Passionate Hobbyists5
Denver-based freelance journalist Shari Caudron, once a reporter for the Enterprise-Record, is a Chico State University graduate and a former communications director of the Chico Chamber of Commerce.

Caudron admits to being a dabbler. In her 20s "I hooked up with a group of pagan, Mother-Earth, goddess-worshipping feminists. I became a vegetarian. I bought Tarot Cards. I attended week-long festivals in Yosemite National Park with topless 'womyn' who chanted, wore crystals, believed in past lives."

That lasted about a year. Then she took up running, followed by "backpacking, Buddhism, Scrabble, snowshoeing, bridge, belly dancing, golf, gardening, fencing, piano and an abundant amount of non-professional, highly unstructured wine tasting." Though Angela, her partner of more than a decade, was big-time into dogs (well, dog-sledding), none of her other friends had any "singular, all-consuming interest."

So, asked Caudron, where was the passion? She discovered a wealth of passionate special-interest hobby groups online and decided to report on some of them, at the same time trying to discover what they had that she didn't.
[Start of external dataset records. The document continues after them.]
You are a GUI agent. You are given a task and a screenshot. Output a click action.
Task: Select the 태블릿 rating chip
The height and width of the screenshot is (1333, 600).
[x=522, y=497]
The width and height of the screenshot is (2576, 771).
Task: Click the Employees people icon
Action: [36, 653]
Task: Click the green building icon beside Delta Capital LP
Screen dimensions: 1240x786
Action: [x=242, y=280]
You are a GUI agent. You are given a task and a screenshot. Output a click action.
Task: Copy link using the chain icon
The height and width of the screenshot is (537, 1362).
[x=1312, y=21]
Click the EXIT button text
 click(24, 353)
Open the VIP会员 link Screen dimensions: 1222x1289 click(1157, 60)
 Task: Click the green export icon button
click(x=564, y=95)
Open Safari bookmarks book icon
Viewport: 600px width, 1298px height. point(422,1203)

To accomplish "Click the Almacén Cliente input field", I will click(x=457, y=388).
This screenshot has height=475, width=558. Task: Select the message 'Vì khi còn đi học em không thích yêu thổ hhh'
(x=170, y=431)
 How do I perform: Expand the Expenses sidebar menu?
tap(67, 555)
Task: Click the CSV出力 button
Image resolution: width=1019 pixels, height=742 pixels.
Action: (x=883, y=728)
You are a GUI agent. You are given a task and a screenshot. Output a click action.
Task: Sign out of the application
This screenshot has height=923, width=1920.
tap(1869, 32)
She begins with the National Barbie Doll Collectors Convention in Denver, moves on to the Three Lakes Ice Fishing Contest in Granby, Colo.; pigeon-racing in New York; the World Boardgaming Championships in Baltimore; the annual Mayberry Days Festival in Mount Airy, N.C.; a meet-up with the Grobanites, rabid, mostly middle-aged female followers of young singer Josh Groban (one observer said they were "like a post-modern menopausal version of the Deadheads"); and a science-fiction convention in Illinois.

She also tracks tornados with storm chasers in Kansas and attends the Califur Conference at the Holiday Inn in Costa Mesa, at which participants ("followers of furry fandom" who find a certain eroticism in the anthropomorphic representation of animals) often dress up in animal costumes (like Disney characters) or even surgically alter their faces to look more like animals.

It's all about the people. Everywhere she goes Caudron meets social misfits who have found others just as passionate about, say, Legos or Otis the Mayberry town drunk and who fit right in. Though never sharing those passions, Caudron does admit that, for example, "these Mayberry fans are teaching me what it feels like to be fully yourself without apologies."

Later in the book the author investigates the historical sources of hobby passion and looks at its psychological and even genetic basis. There have been "50 years of socially approved fun combined with 30 years of self-absorbed self-interest, 20 years of wealth, 10 years of online connectivity, (and) five years of social trepidation," as even one's neighbors are less trusted than your own group of like-minded Barbie Doll collectors or filk singers ("filk" is a folk song with a science-fiction theme) or pigeon racers. Some years ago the book "Bowling Alone" suggested the unraveling of community in the United States; Caudron finds community alive and well in passionate hobbyists.

In her quest to find her own single-minded obsession, Caudron is often funny and self-deprecating, and in her sometimes salty accounts of "passionate fanatics" she finds at long last what she is really looking for. Herself.